*TASK DIRECTIONS*
Copy the records without changing a word, starting at the line that contains "has height=621, width=800." and ending at the last line of the records.

*GIVEN RECORDS*
-=-=-=-=-

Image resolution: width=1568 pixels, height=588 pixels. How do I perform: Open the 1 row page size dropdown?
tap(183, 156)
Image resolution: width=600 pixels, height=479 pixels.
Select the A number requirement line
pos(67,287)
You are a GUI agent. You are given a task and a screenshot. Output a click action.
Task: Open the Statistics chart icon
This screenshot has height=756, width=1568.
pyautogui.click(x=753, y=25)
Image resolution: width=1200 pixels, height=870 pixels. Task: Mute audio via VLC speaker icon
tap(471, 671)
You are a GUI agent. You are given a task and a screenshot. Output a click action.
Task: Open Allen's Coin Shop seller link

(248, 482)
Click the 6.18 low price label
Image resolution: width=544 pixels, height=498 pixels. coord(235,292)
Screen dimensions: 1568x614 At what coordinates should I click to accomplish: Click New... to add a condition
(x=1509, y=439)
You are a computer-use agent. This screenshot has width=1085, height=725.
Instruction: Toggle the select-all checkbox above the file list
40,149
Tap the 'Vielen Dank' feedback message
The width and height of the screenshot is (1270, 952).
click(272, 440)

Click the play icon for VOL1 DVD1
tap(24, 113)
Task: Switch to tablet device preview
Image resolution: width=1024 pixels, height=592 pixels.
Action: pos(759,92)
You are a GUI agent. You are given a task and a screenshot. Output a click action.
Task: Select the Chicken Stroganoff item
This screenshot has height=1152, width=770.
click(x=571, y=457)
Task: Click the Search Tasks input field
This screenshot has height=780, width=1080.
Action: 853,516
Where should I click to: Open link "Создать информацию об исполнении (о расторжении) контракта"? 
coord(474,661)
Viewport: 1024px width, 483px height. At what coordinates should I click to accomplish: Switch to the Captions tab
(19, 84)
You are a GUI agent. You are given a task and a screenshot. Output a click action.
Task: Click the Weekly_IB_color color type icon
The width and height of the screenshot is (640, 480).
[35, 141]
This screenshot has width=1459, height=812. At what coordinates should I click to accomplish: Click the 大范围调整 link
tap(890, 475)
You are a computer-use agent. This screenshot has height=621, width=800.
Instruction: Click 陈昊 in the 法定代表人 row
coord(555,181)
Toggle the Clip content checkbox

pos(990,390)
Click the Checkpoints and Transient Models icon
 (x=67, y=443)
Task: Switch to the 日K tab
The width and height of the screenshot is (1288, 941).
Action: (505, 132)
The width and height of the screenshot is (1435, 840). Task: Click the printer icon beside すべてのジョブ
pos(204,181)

-=-=-=-=-

*FULL OUTPUT*
You are a computer-use agent. This screenshot has height=621, width=800.
Instruction: Click 陈昊 in the 法定代表人 row
coord(555,181)
Toggle the Clip content checkbox

pos(990,390)
Click the Checkpoints and Transient Models icon
 (x=67, y=443)
Task: Switch to the 日K tab
The width and height of the screenshot is (1288, 941).
Action: (505, 132)
The width and height of the screenshot is (1435, 840). Task: Click the printer icon beside すべてのジョブ
pos(204,181)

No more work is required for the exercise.